Dataset extract

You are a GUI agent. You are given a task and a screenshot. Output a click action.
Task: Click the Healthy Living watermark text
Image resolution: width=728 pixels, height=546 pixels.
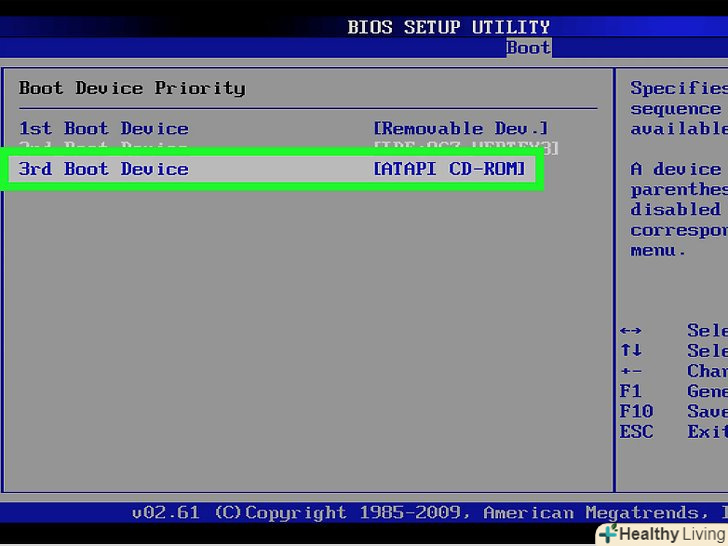672,534
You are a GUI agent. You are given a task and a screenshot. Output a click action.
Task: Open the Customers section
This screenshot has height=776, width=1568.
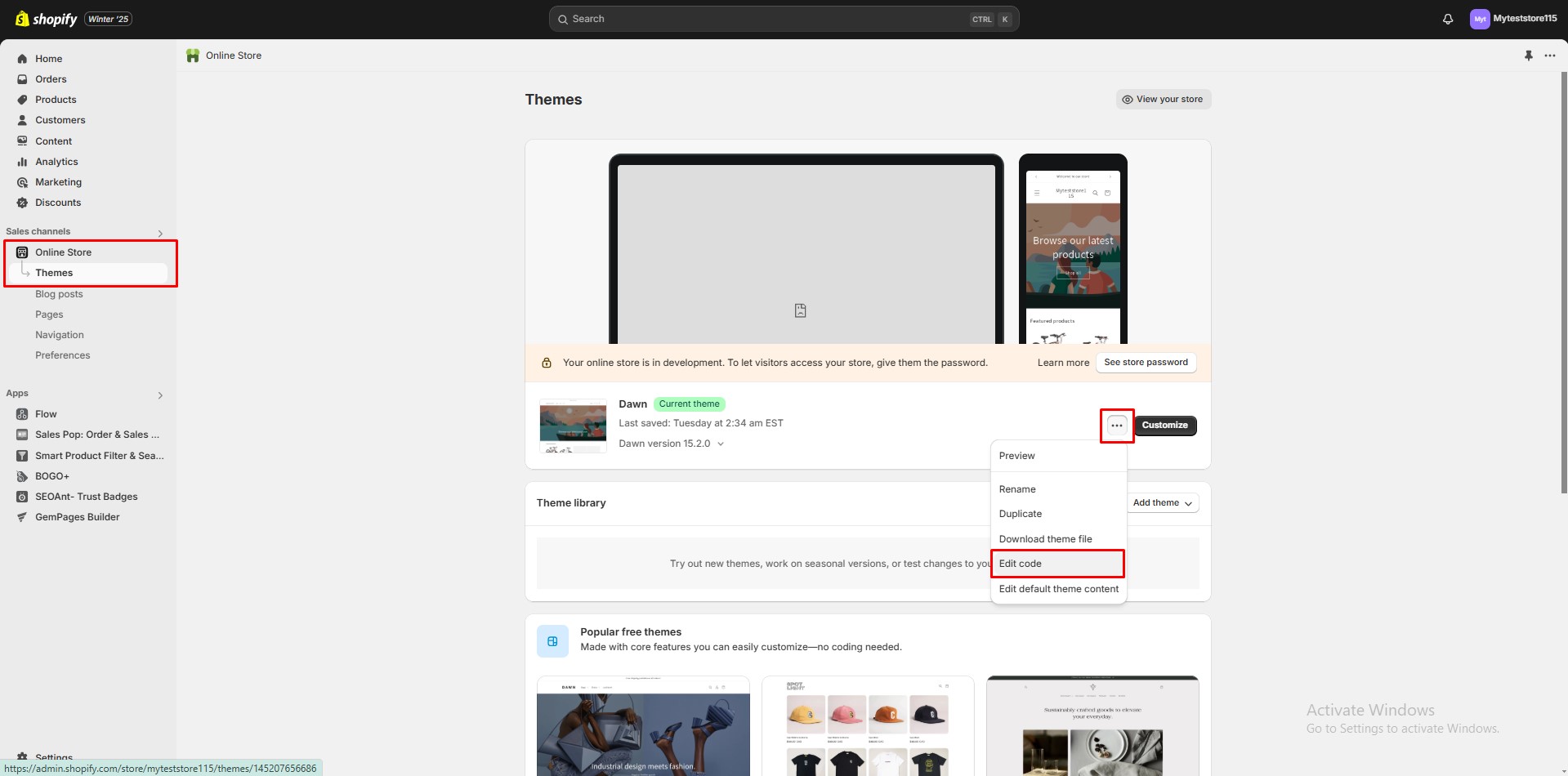click(60, 120)
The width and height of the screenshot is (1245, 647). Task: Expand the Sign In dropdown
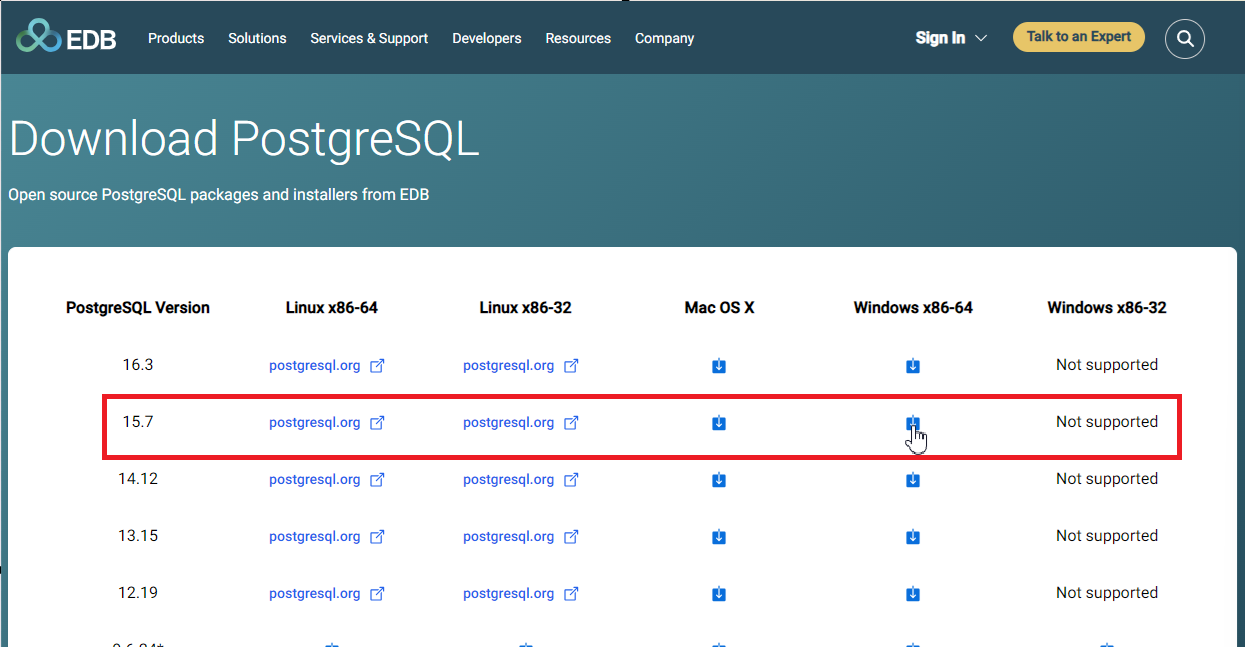pyautogui.click(x=948, y=37)
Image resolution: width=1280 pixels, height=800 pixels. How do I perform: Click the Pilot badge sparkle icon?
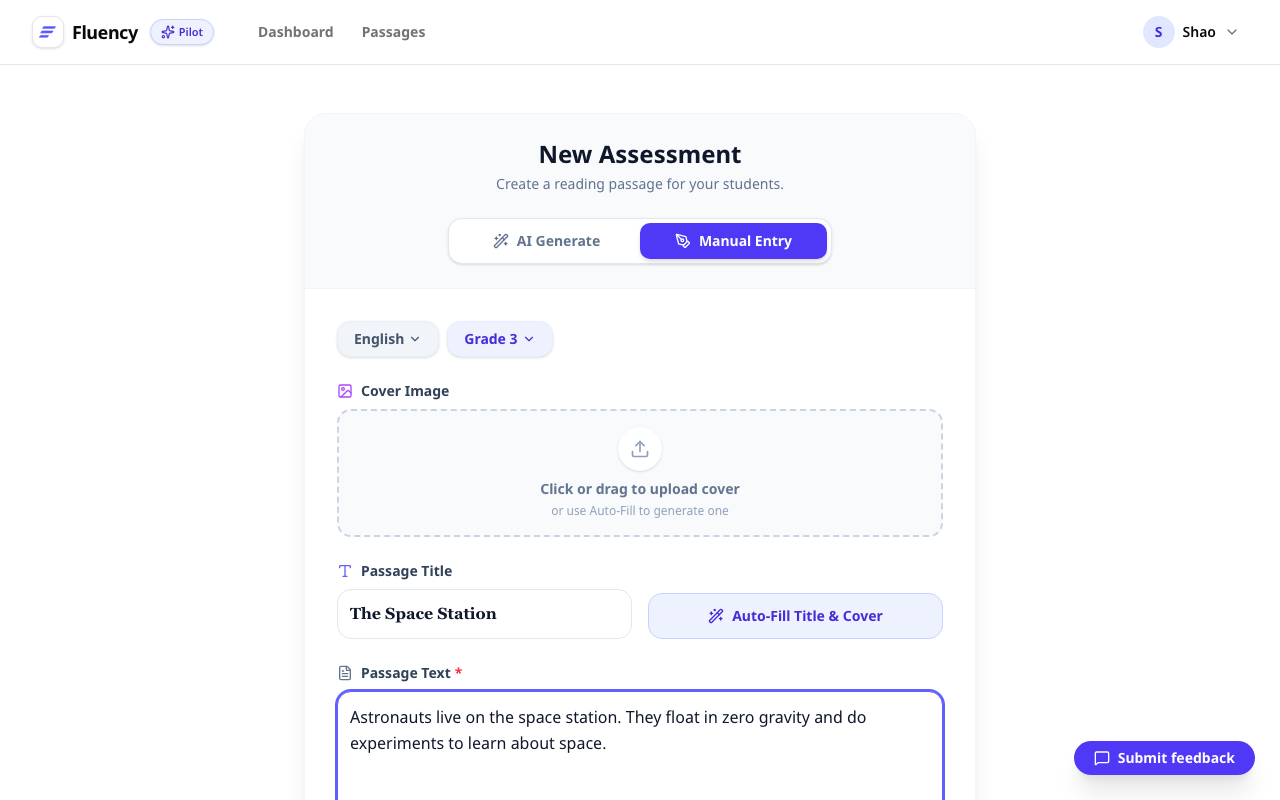pos(167,31)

Short task
Copy the rows word for word, from the start of the rows through the line that contains "click(60, 120)", and leave the pictures out.

The answer
You are a GUI agent. You are given a task and a screenshot. Output a click action.
Task: Click the Healthy Living watermark text
Image resolution: width=728 pixels, height=546 pixels.
672,534
You are a GUI agent. You are given a task and a screenshot. Output a click action.
Task: Open the Customers section
This screenshot has height=776, width=1568.
click(60, 120)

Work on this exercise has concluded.